Smart job seekers are locating and contacting those employers who are most attuned to the value of their talents – very often, they’re startup organizations rather than large employers – and avoiding the corporate Black Hole altogether. Who can blame them? The more bricks we put in the wall, the more our Employer Brand will resemble this one:

Come and work with us at Acme Corp! We hire the most docile and doormat-ish employees on the planet. Why, if you can make it through three online personality tests, weeks of no communication, five in-person interviews and an exhaustive background check without getting your most basic questions answered or your phone calls returned, you may be just the right person for us! If you’re a lucky selected candidate, we’ll run you through the interview wringer at great personal inconvenience to you, you’ll hear nothing from us, and eleven weeks later you’ll receive our offer letter (with your name spelled wrong) in the mail! You’d better accept that offer on the spot, too, because if you don’t, there are six other doormats waiting in line behind you!

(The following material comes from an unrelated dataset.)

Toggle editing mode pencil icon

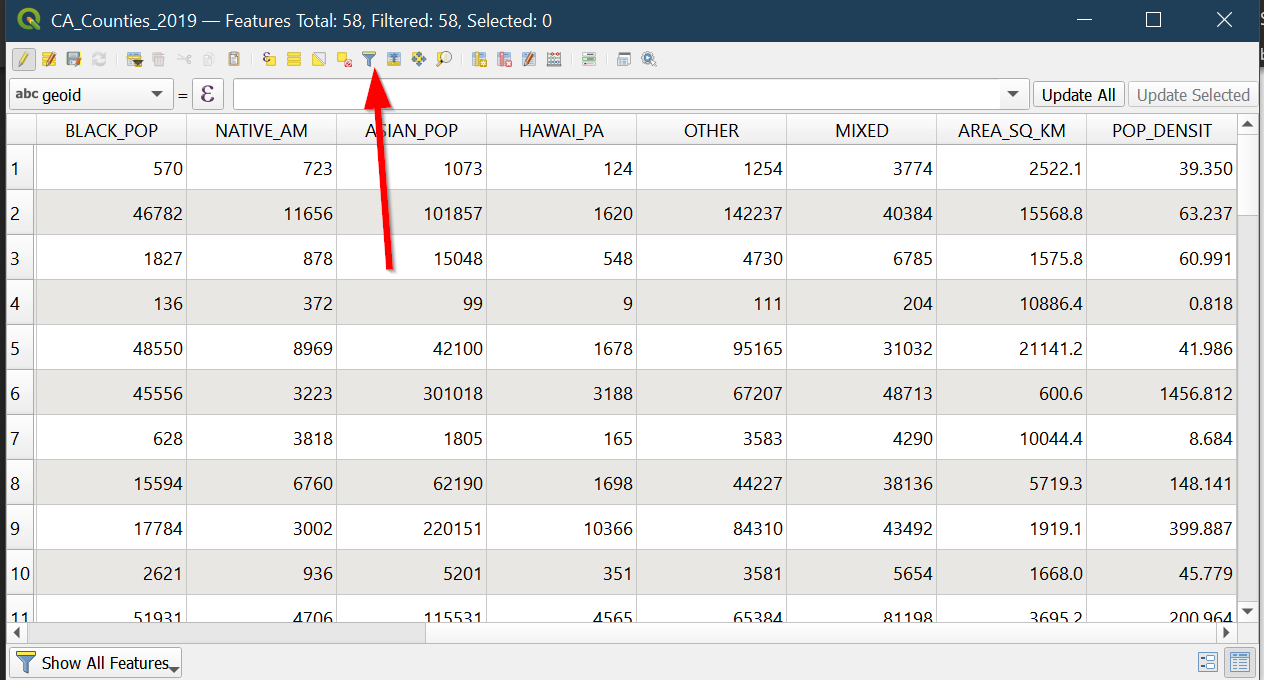coord(24,60)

It’s no secret why employers are wailing and gnashing their teeth over talent shortages. Maybe our schools are failing us, they say. The schools aren’t failing them – they’re failing themselves. If you’re a corporate recruiting manager, you might take this opportunity to ‘staple yourself to a resume’ and imagine the process by which you bring newcomers onto the payroll. If your firm is typical, the waiting time, unreturned calls, increasingly onerous recruiting demands and general disdain for candidates’ time and intelligence will be an eye-opener for you. The ability to recruit talent – not just bodies – is a competitive differentiator. Will your company grab it, and start pulling bricks out of the wall?

Guest Blogger Liz Ryan is a member of the Glassdoor Clearview Collection and a former Fortune 500 HR executive; she is the Workplace Expert for Business Week Online and the Networking Expert for Hot Jobs. Liz’s advice columns reach 50 million readers per month. Ryan leads the 25,000-member Ask Liz Ryan online community, where she shares business, career and life advice with members every day. She authored the book: "Happy About Online Networking: the virtual-ly simple way to build professional relationships" and is a sought-after keynote speaker. She has addressed a wide range of audiences including the United Nations, CEOs, HR leaders, and entrepreneurs.

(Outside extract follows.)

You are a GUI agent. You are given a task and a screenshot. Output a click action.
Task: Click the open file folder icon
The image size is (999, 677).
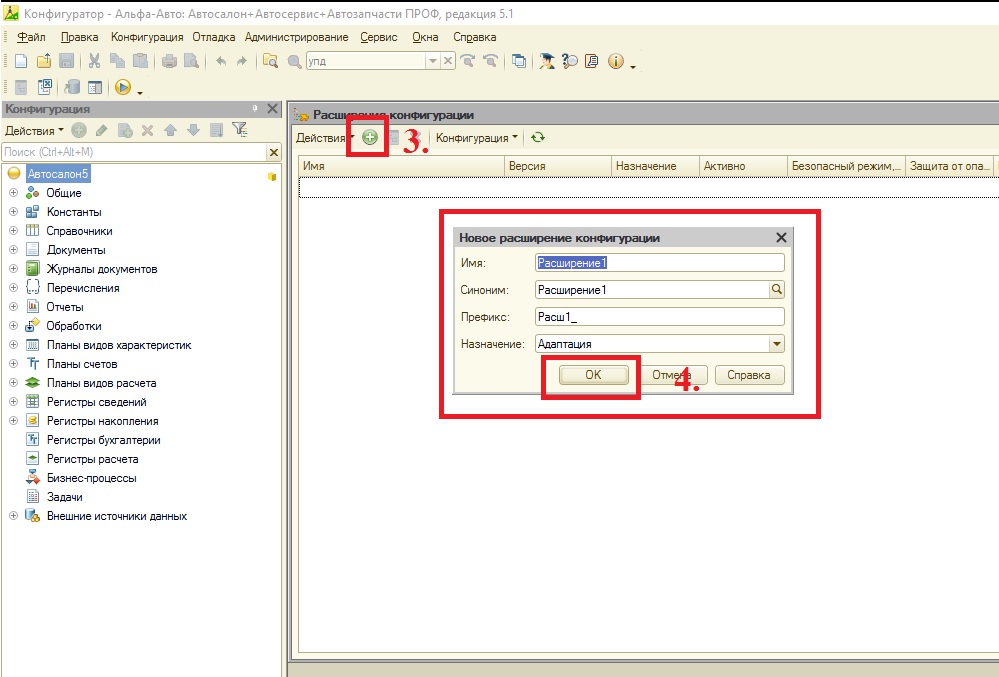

  • http://twitter.com/tlcolson Tammy Colson

    Absolutely great post. I don't hire much in the way of “talent” in my family owned manufacturing environment – but I do keep the process short and sweet, and push the HM's to make a decision.

    On the flip side, as a layed-off HR pro for about a year, I struggled with that black hole myself.
    Now you make me wonder why I got back into the corporate side of things!

  • http://www.johnwasinski.com John Wasinski

    Liz, thank you for this. Your paragraphs at the beginning really capture the state of affairs well. The hiring process, it seems, has become more ridiculous than it ever has been before. I'm working on a few projects that address this in my specific field. And yes, I'm about done with the job market, and making moves to become a full-time consultant as well.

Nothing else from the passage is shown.